▶ [Work to be completed] Put the lines below, starting with the line that contains "You are a computer-use" and going on through the line that contains "Instruction: Open Post", into a Markdown table. Use the columns Row and Line, and leave out blank lines.
--- Begin Data for the task ---
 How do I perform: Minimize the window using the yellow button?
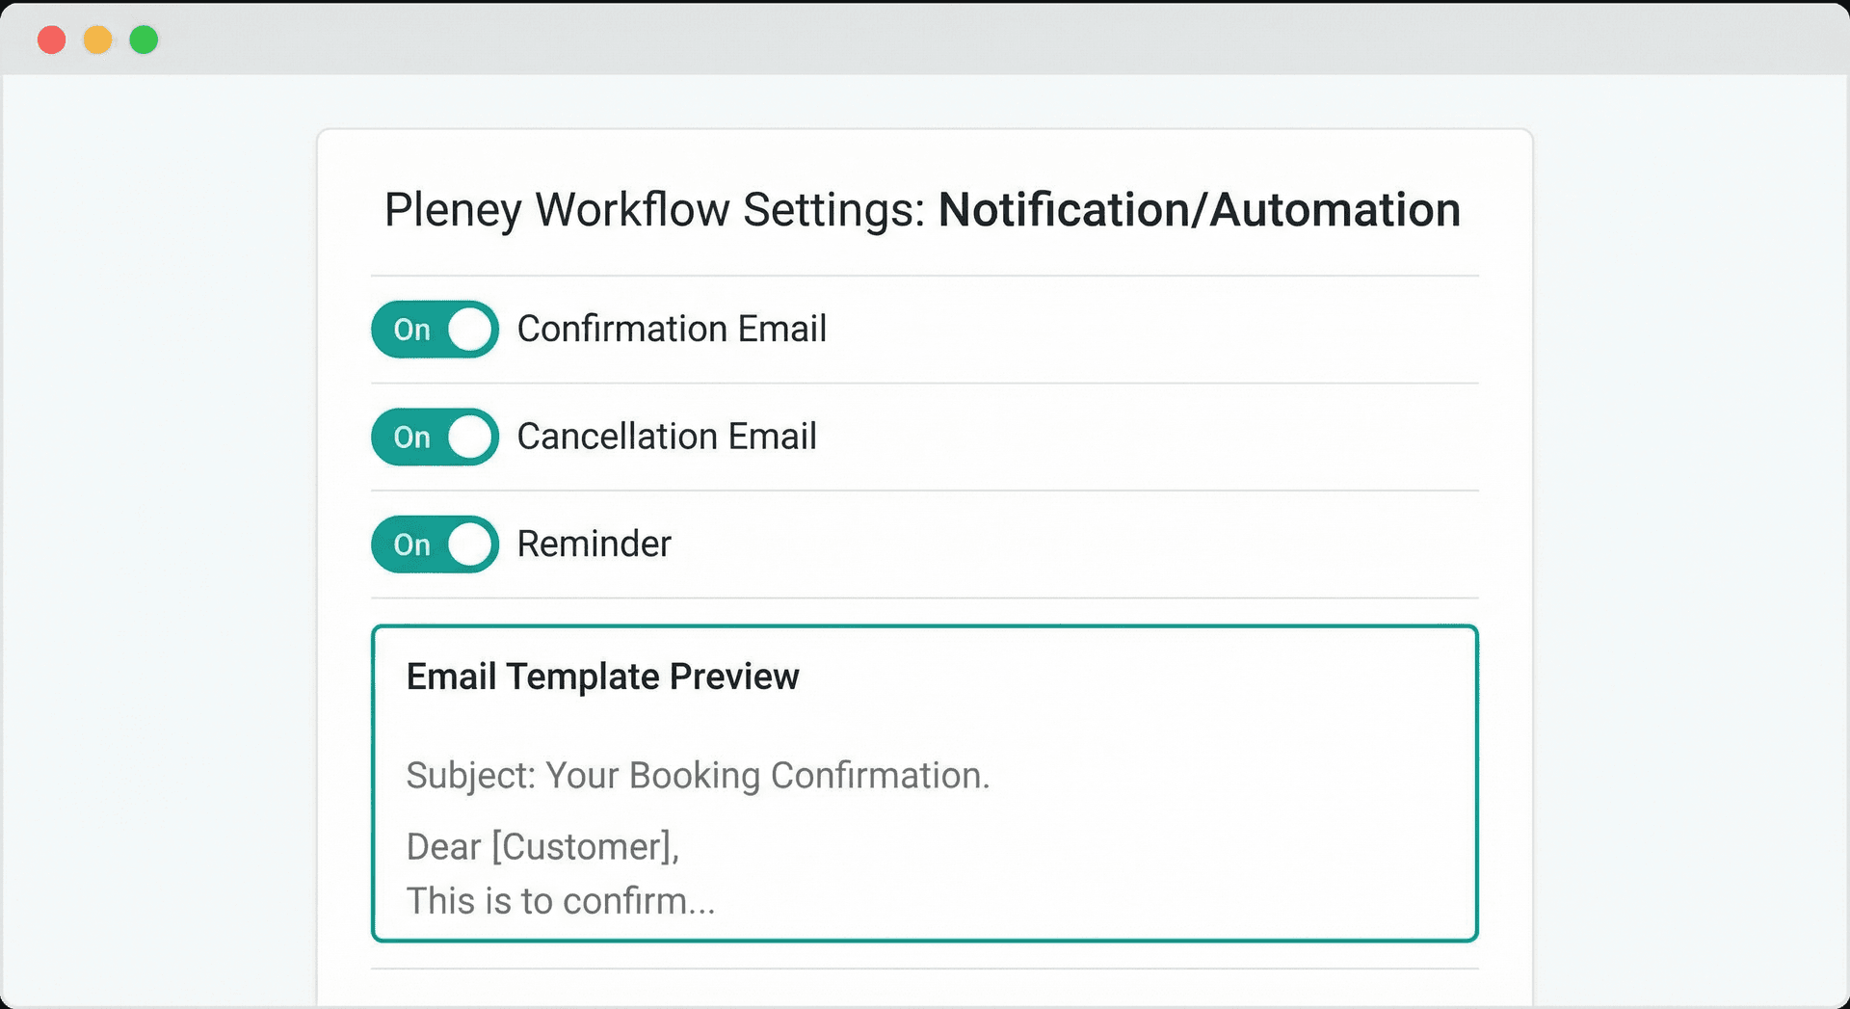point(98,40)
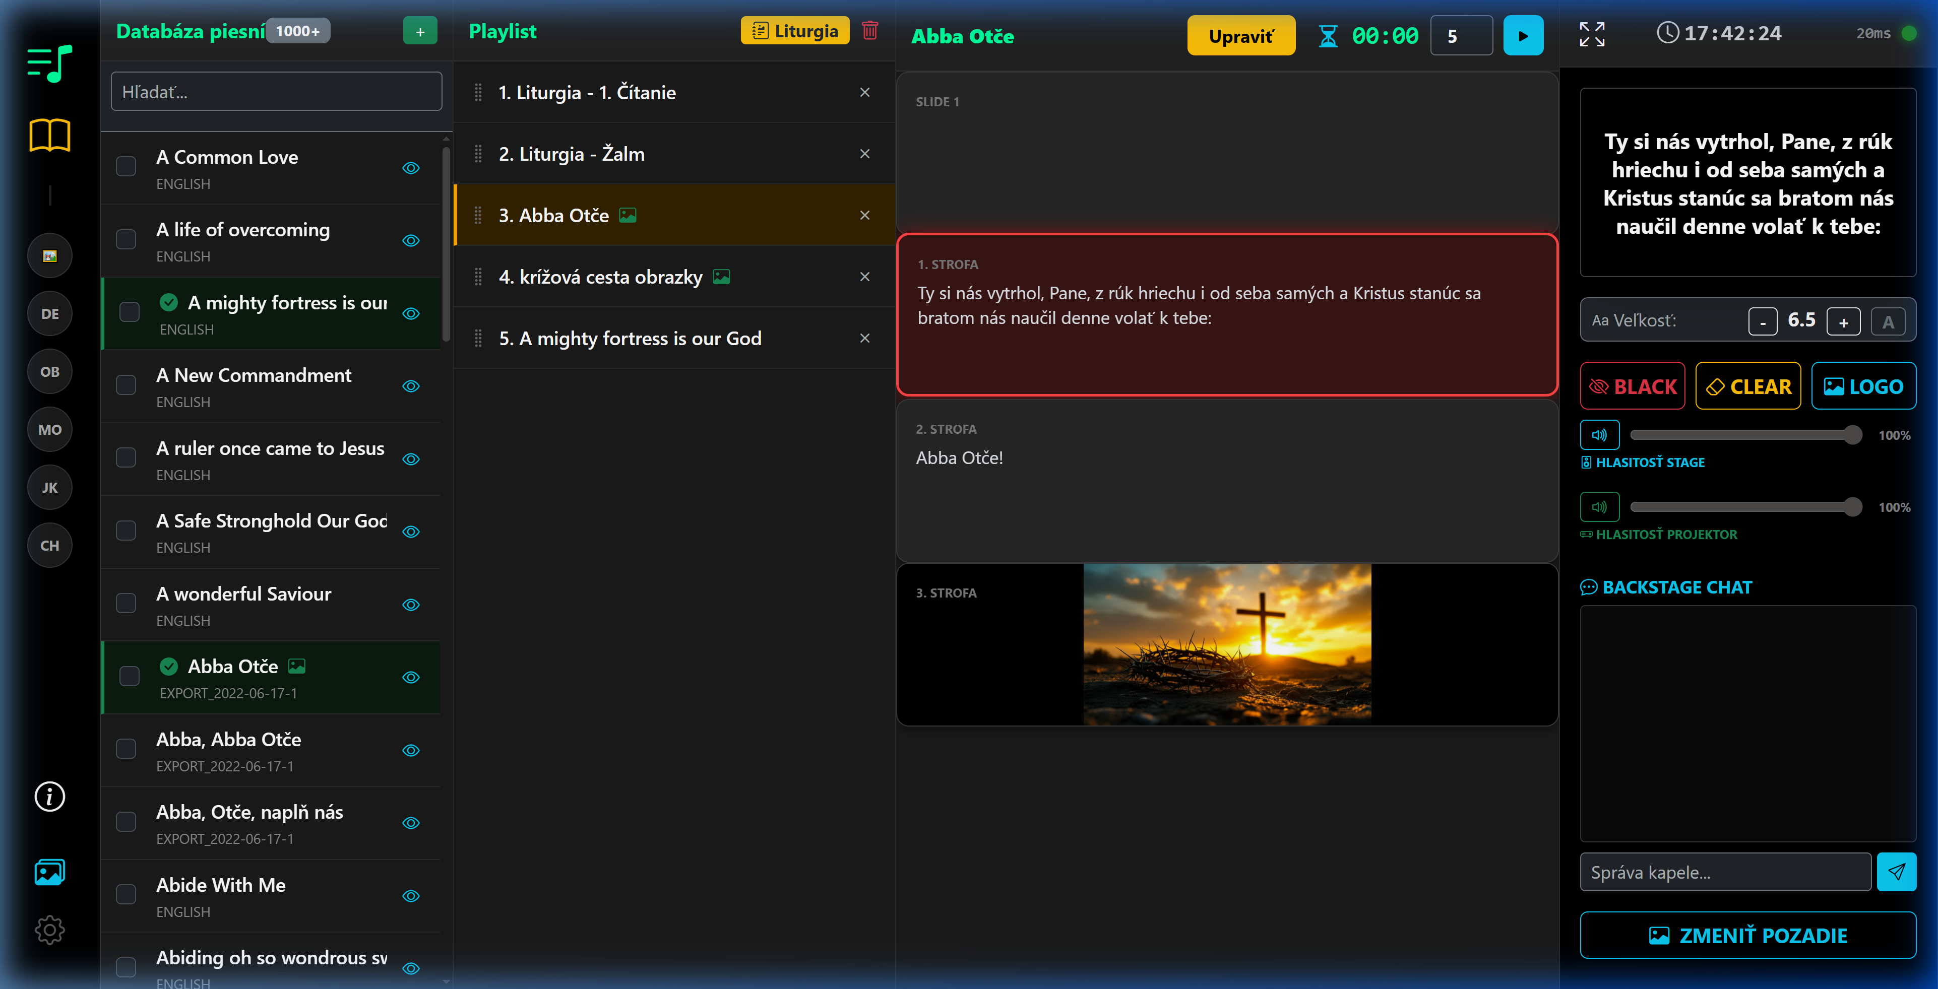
--- End Data for the task ---
--- Begin Data for the task ---
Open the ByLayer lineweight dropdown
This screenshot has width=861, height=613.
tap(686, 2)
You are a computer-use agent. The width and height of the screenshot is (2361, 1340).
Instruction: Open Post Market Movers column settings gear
--- End Data for the task ---
--- Begin Data for the task ---
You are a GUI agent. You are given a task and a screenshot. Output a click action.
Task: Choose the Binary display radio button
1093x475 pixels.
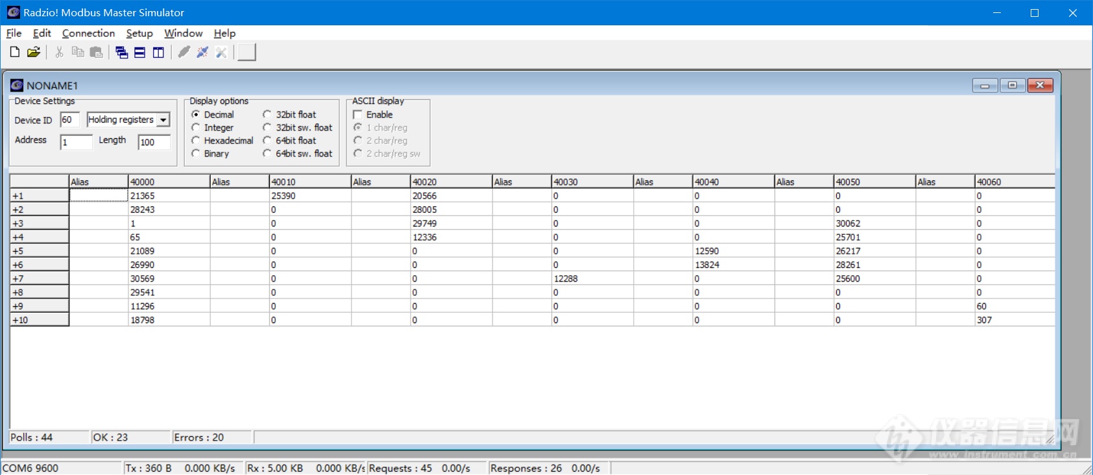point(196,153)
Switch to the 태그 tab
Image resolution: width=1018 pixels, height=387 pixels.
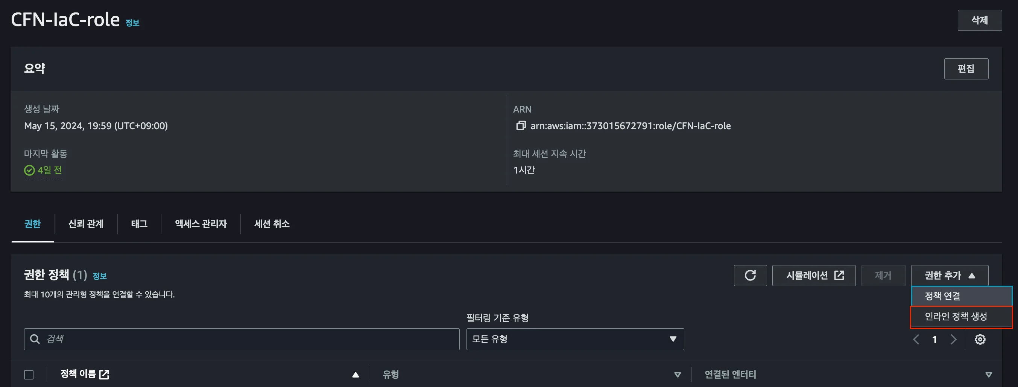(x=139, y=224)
--- End Data for the task ---
▶ [Correct response]
| Row | Line |
|---|---|
| 1 | You are a computer-use agent. The width and height of the screenshot is (2361, 1340). |
| 2 | Instruction: Open Post Market Movers column settings gear |